3. Map redemptions to airline charts that remain fixed. Prefer Qantas Classic Rewards that still follow published tables over routes where dynamic pricing dominates. Before transferring, confirm the points cost on the exact date and route you intend to book. If the price has been surreptitiously lifted, pivot to another date or partner.

4. Model the Marriott Bonvoy option. At 2 MR = 3 Marriott Bonvoy points, a 5-night Marriott award with the fifth night free can yield over 3.0 Australian cents per MR point for properties where cash rates exceed $800 per night. When a 30% Amex-to-Marriott transfer bonus is running, the yield per MR point can surpass even the best bonus-boosted airline redemptions. This path protects against further airline-side devaluation entirely.

5. Monitor Platinum Card earn-rate adjustments. While the transfer ratio itself may stay at 2:1, any cut to the Platinum Card’s 2.25x multiplier on travel and dining would silently reduce the effective Qantas/Velocity earn per dollar by a greater margin than a future ratio move.

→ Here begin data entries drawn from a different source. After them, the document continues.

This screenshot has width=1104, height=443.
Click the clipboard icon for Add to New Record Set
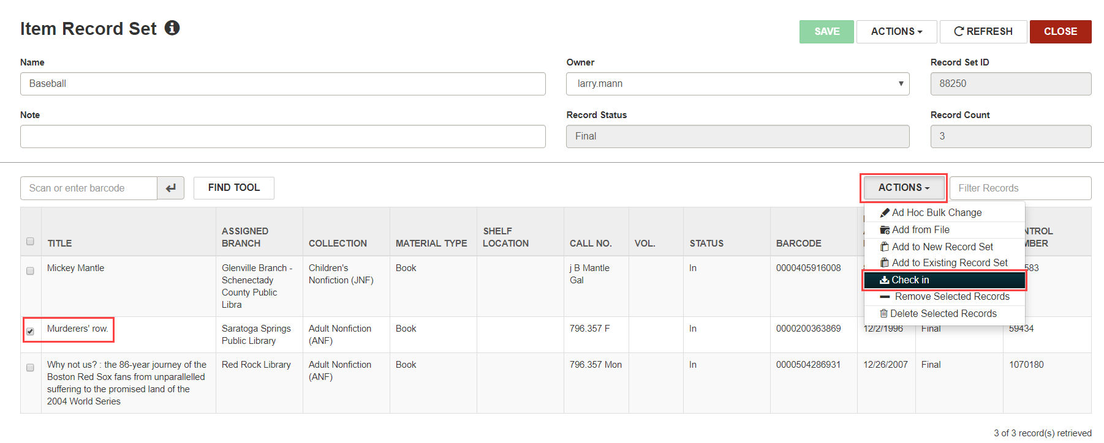885,247
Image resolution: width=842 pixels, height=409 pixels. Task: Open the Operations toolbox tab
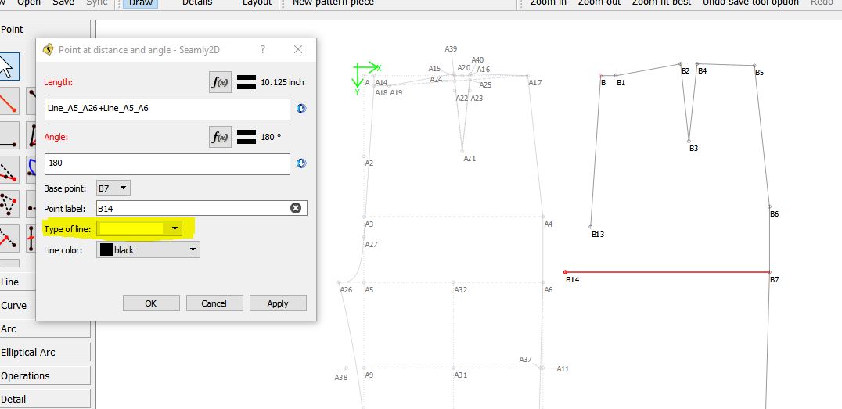point(25,375)
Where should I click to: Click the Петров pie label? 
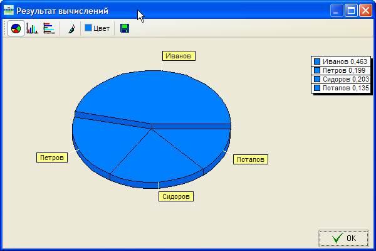51,158
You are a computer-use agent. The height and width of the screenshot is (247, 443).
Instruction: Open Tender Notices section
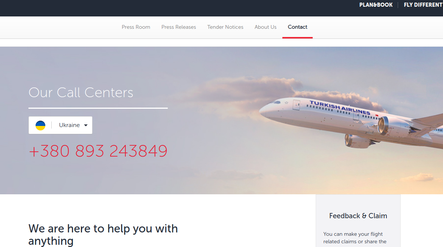(x=225, y=27)
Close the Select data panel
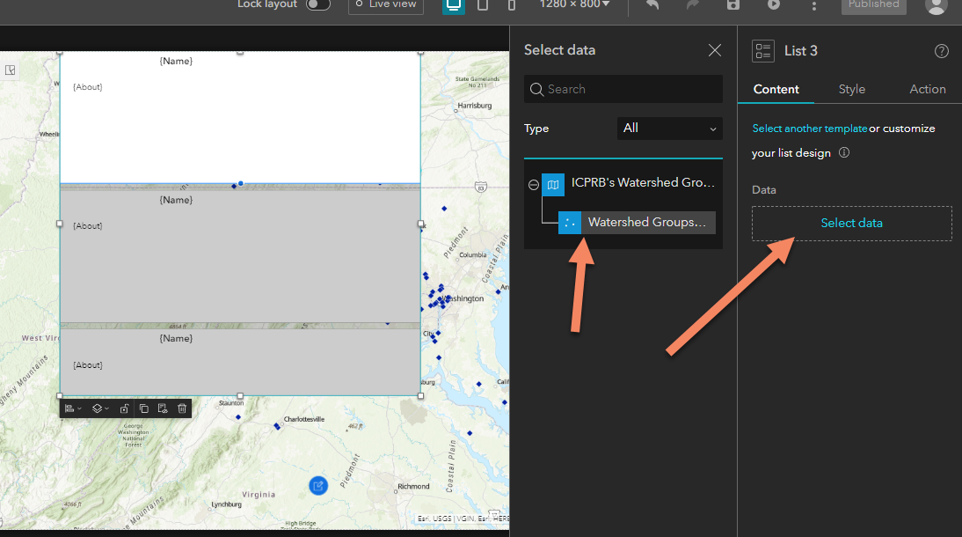Screen dimensions: 962x537 (715, 50)
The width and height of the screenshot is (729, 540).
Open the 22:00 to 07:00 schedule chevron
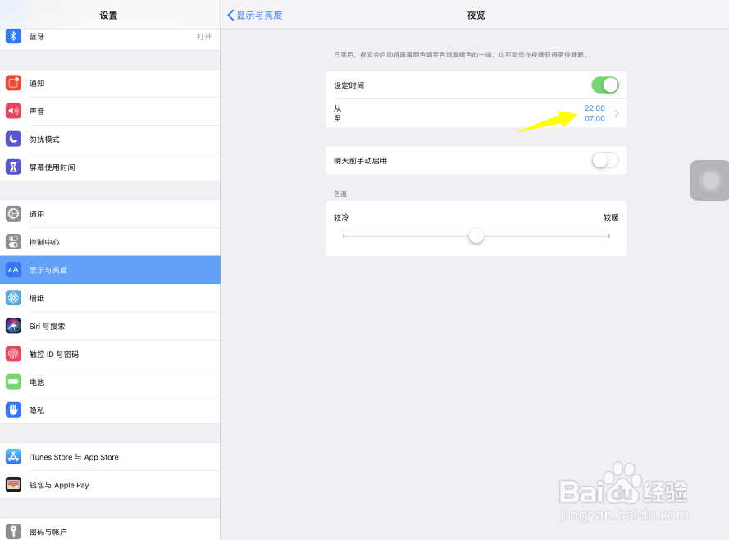617,113
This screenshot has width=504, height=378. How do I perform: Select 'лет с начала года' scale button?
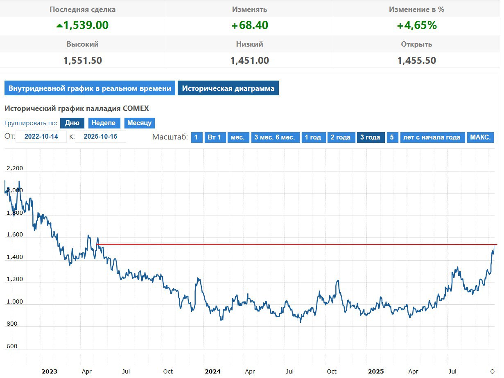(432, 137)
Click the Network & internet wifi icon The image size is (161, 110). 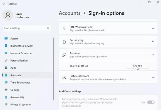(x=6, y=53)
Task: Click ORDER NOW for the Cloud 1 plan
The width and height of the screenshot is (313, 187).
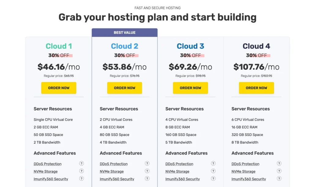Action: tap(59, 88)
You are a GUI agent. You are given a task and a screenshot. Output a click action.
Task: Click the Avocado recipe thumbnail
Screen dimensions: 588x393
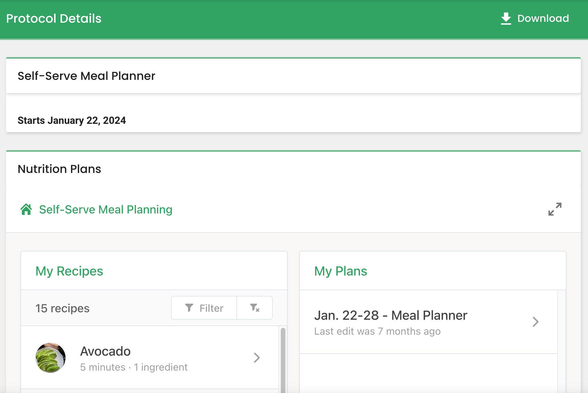coord(50,358)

If Amex announces a reduction to earn rates, accelerate redemptions before the change takes effect to lock in the higher point balance at the current rate.

These tactics do not reverse the 50% value loss since 2019; they recognise it and route around the new maths. Australian frequent-flyer optimisers who treat the 2:1 ratio as a permanent structural cost, and who shift their redemption strategies toward bonus windows and hotel transfers, will reliably extract more value from their Membership Rewards balance than those still mentally anchored to the pre-2019 parity.